Low Hole Effective Mass p-type Transparent Conducting Oxides: Identification and Design Principles
Geoffroy Hautier, Anna Miglio, Gerbrand Ceder, Gian-Marco Rignanese,, Xavier Gonze

TL;DR
This paper uses high-throughput computational methods to identify promising p-type transparent conducting oxides with low hole effective masses and wide band gaps, advancing materials for transparent electronics.
Contribution
It introduces a large-scale computational screening approach that discovers new p-type TCOs with significantly improved hole mobility and provides design principles beyond Cu-based chemistries.
Findings
Identified compounds with low hole effective masses up to ten times lower than existing materials.
Discovered materials with wide band gaps suitable for transparent electronics.

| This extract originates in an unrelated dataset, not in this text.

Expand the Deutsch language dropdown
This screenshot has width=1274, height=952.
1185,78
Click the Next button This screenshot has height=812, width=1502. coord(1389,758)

Provided chemical insights for future p-type TCO development.
Abstract
The development of high performance transparent conducting oxides (TCOs) is critical to many technologies from transparent electronics to solar cells. While n-type TCOs are present in many devices, current p-type TCOs are not largely commercialized as they exhibit much lower carrier mobilities, due to the large hole effective masses of most oxides. Here, we conduct a high-throughput computational search on thousands of binary and ternary oxides and identify several highly promising compounds displaying exceptionally low hole effective masses (up to an order of magnitude lower than state of the art p-type TCOs) as well as wide band gaps. In addition to the discovery of specific compounds, the chemical rationalization of our findings opens new directions, beyond current Cu-based chemistries, for the design and development of future p-type TCOs.